You are viewing a plain text version of this content. The canonical link for it is here.
Posted to users@zeppelin.apache.org by John Omernik <jo...@omernik.com> on 2016/09/06 18:39:49 UTC

Zeppelin and Docker Images

Hey all,

I know folks are using Docker with Zeppelin, and I am trying to find a nice
balance between size of images and usefulness of the image.

Basically, when I build Zeppelin, the resulting directory is quite large,
1.2GB.   So the first question is, what is actually needed in the Docker
Image? How can I make it smaller?

At the same time, I am trying to find ways to ensure things like the Conf
directory, the Logs directory etc can exist outside the container for
persistence.

Simple right?  Well I am using some ENV variables as such

"ZEPPELIN_CONF_DIR":"/conf",

"ZEPPELIN_NOTEBOOK_DIR":"/notebooks",

"ZEPPELIN_HOME":"/zeppelin",

"ZEPPELIN_LOG_DIR":"/logs",


and having the root live at Zeppelin, and having conf, notebooks, and logs
be volumes mounted to external persistent storage.

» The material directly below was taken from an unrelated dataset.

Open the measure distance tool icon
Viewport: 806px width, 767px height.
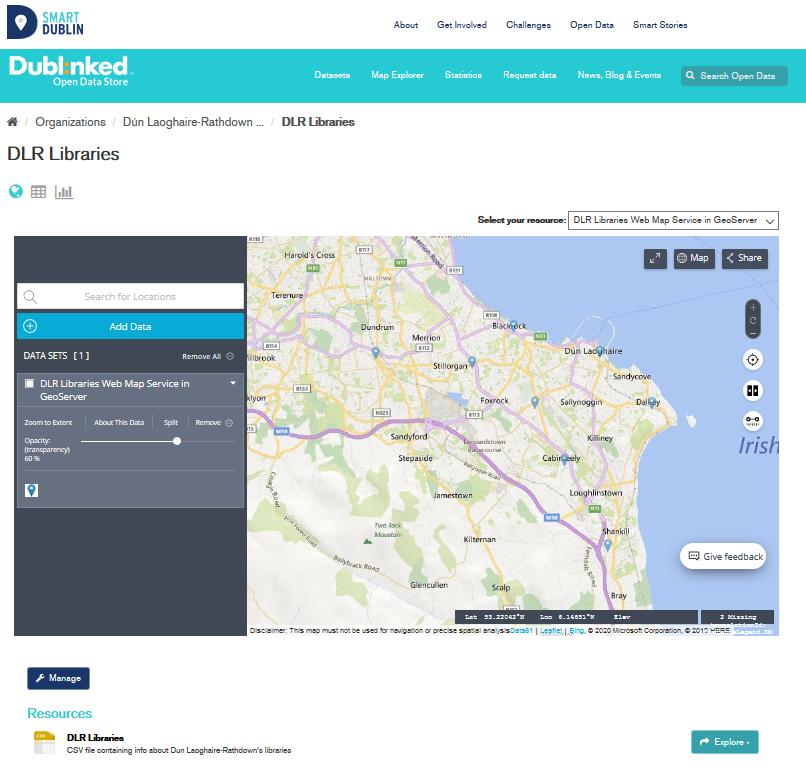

This is working, but what if I want to create a directory for "custom"
jars, interpreters, etc, what would the easier way to do that be?   I know
in the Apache Drill project, they've added the concept of a "site"
directory that is a bit more holistic than a "conf" directory as it allows
them to add libs and keep that directory complete separated from the
released jars  (
https://drill.apache.org/docs/apache-drill-1-8-0-release-notes/) Is there
anything like this in Zeppelin? Is there an easy way to keep customized
things in a directory that is separate?


Any thoughts on how you've optimized Dockerized setups for Zeppelin would
be welcome! Thanks!


John

Re: Zeppelin and Docker Images

Posted by John Omernik <jo...@omernik.com>.
In a lot of ways I want to setup the interpreters with a base level of
includes, but then be able to specify a per user "second" directory for
interpreters, so users can add more as they please, without having to
include every interpreter for every user...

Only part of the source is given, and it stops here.